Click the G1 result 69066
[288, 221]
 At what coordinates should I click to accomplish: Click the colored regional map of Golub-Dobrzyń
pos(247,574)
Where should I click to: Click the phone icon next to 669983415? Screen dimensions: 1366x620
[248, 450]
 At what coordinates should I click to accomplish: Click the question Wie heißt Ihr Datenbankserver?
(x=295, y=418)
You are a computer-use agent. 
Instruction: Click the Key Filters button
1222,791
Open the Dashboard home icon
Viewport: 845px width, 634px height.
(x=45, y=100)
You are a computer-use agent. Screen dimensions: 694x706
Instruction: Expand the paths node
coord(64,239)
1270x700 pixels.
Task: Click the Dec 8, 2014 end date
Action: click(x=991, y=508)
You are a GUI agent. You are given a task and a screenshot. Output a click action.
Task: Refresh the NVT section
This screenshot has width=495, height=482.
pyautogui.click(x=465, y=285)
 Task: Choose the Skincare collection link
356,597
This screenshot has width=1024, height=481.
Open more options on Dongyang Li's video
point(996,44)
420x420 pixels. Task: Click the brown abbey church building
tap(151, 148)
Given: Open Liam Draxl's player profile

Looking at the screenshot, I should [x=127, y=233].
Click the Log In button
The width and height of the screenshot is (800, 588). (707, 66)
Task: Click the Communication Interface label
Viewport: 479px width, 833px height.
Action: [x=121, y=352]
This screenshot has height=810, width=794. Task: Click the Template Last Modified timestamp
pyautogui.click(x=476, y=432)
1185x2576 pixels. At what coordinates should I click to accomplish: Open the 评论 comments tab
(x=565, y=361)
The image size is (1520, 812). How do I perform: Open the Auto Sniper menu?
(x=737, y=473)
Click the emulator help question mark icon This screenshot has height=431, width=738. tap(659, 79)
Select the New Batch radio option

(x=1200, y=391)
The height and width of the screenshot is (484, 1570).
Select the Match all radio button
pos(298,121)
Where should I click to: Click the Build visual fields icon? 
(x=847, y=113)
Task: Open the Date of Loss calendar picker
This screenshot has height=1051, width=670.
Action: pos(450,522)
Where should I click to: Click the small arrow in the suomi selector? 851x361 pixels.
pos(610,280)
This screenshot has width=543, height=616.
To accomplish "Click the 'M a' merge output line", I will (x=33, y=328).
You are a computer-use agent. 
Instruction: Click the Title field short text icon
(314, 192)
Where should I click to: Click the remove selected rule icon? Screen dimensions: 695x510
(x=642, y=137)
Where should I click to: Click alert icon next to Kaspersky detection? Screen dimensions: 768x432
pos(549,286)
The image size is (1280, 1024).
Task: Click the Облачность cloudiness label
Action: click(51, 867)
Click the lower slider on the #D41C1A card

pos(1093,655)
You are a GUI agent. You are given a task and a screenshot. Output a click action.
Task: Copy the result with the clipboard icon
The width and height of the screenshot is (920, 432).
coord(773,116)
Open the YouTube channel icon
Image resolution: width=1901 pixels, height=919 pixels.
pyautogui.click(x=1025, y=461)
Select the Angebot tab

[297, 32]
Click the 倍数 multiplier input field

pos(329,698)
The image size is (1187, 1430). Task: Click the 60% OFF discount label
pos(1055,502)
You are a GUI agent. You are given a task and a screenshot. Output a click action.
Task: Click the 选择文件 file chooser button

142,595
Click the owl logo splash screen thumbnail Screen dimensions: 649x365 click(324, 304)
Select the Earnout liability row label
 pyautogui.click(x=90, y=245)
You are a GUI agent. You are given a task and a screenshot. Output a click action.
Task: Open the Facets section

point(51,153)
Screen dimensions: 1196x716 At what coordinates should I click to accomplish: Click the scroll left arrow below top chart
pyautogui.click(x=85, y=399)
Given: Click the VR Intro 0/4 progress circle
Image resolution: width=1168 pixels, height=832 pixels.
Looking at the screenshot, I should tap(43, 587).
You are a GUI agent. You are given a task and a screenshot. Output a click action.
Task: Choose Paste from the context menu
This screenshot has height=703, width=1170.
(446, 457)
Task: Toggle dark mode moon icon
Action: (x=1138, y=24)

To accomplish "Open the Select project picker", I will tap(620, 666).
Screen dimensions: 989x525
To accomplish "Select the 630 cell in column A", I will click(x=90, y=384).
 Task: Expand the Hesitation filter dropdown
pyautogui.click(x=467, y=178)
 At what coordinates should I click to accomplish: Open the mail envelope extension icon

★ ★ ★ ★ ★

Copy word for word the stretch of entries above from the line that has "1185x2576 pixels. At" through the line that has "Click the emulator", both ends included, and nothing outside it.

» Solution:
1185x2576 pixels. At what coordinates should I click to accomplish: Open the 评论 comments tab
(x=565, y=361)
The image size is (1520, 812). How do I perform: Open the Auto Sniper menu?
(x=737, y=473)
Click the emulator help question mark icon This screenshot has height=431, width=738. tap(659, 79)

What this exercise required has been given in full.